Read: The irony of modern feminism’s obsession with Ruth Bader Ginsburg
One of the themes of On the Basis of Sex, the Ginsburg biopic, is the question of cultural evolution. Is progress best made patiently, incrementally? Or is patience a form of complacency? An early scene finds Ginsburg, played by Felicity Jones, and her husband, Marty (played by Armie Hammer), at law school: He’s in his second year; she’s in her first. A professor quotes the legal scholar Paul Freund’s observation about the Supreme Court: Its justices, Freund once said, “should never be influenced by the weather of the day but inevitably they will be influenced by the climate of the era.”
That insight informs the film, which focuses on the work Ginsburg did—long before President Bill Clinton, in 1993, appointed her to the Court—to end gender-based discrimination in American case law.

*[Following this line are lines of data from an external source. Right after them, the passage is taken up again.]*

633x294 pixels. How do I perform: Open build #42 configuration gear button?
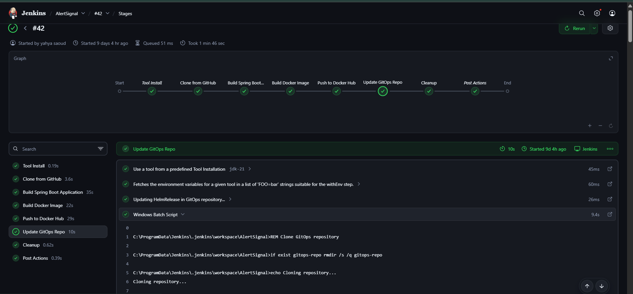[x=610, y=28]
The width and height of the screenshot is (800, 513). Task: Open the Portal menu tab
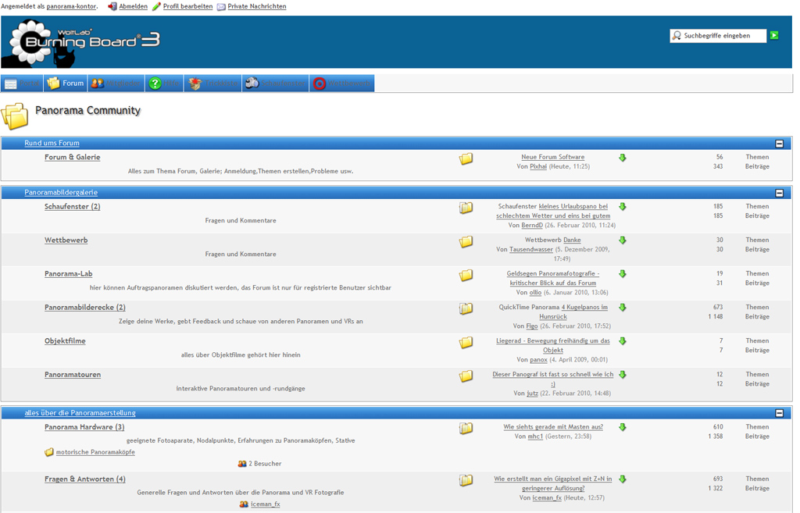click(x=22, y=84)
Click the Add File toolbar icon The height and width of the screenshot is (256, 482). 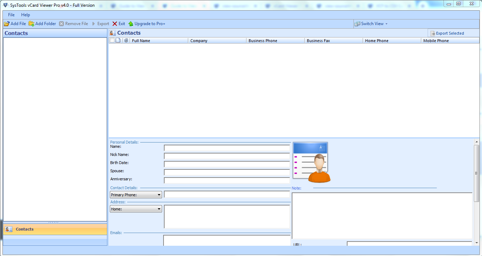coord(6,24)
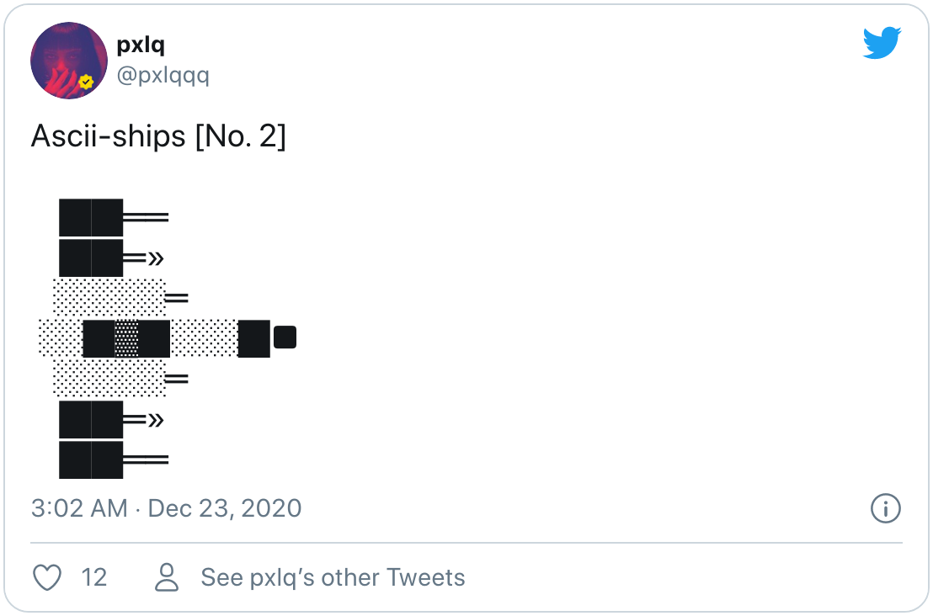Click the lower » arrow symbol

point(155,421)
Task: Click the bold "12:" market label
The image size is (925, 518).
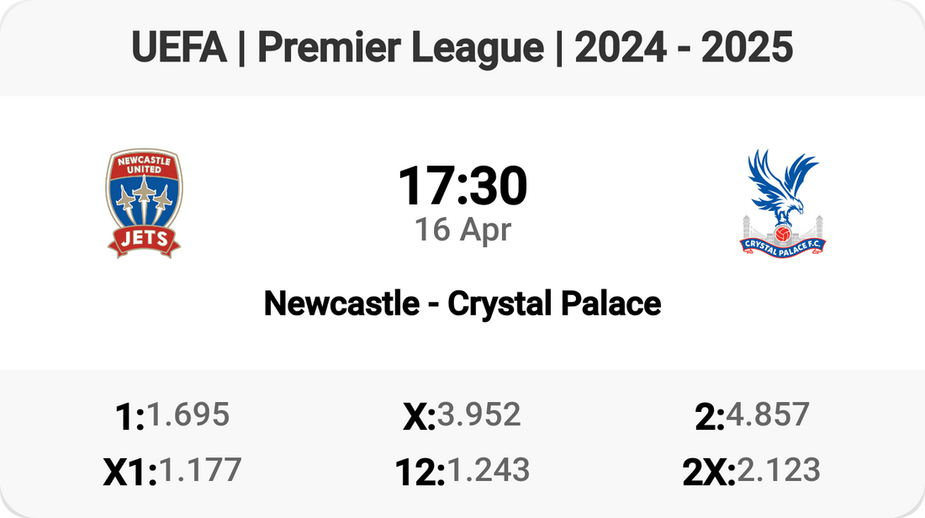Action: 420,473
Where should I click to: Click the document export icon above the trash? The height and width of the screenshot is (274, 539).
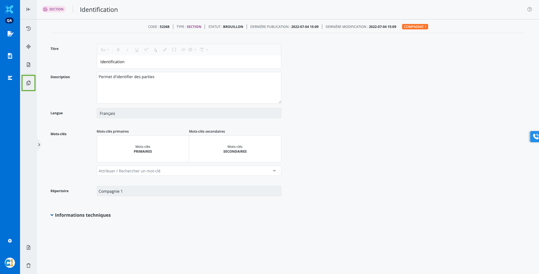click(29, 247)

Weather versus climate: Ginsburg, as a jurist, is typically associated with the style of change that is slow and systemic and therefore, the argument goes, sustainable. The film makes a notably different claim. It celebrates Ginsburg, in the end, as a revolutionary. It finds her working with Marty—who was a brilliant tax attorney—to challenge one of the gendered assumptions embedded in the American tax code. The effort was at once pragmatic and radical. It was a means of taking on a widespread system that discriminated on, yes, the basis of sex.
“The film is part fact, part imaginative,” Ginsburg said. “But what’s wonderful about it is that the imaginative parts fit in with the story so well.” Its screenplay was written by Ginsburg’s nephew, Daniel Stiepleman. And it focuses on Ginsburg as a wife and mother as well as a jurist. It tells the story of Marty’s diagnosis of testicular cancer, when both he and his wife were in law school. It details how Ruth cared for him through radiation therapy and helped him graduate. It emphasizes Ruth’s relationship with her daughter, Jane, who admired Gloria Steinem and didn’t realize that she was living with another feminist icon. Like many biopics, the film has the glossy veneer of hagiography—down to one of its final scenes, which finds Jones’s version of Ginsburg walking up the steps of the Supreme Court Building, only to morph into the real Ginsburg doing the same. But On the Basis of Sex earns its accolades, in part because it echoes Ginsburg’s own legal argument: It insists that you can’t understand Ginsburg as a jurist if you don’t understand her as a person. It challenges the notion that legal wisdom can somehow be separated from justices’ humanity.
Ginsburg herself saw her life experience—the discrimination she faced, as a woman and a mother—as essential to her interpretation of the Constitution. She knew in her bones what it is to be seen, by other people and by the law, as less than. (“If you want to understand how an underestimated woman changed the world and is still out there doing the work,” the introduction to the book Notorious RBG reads, “we got you.”) She took for granted that wisdom is not a matter of separation from the facts of everyday life; wisdom comes from a deep acquaintance with those facts. “As we live, we can learn,” she noted. She added: “It’s important to listen.”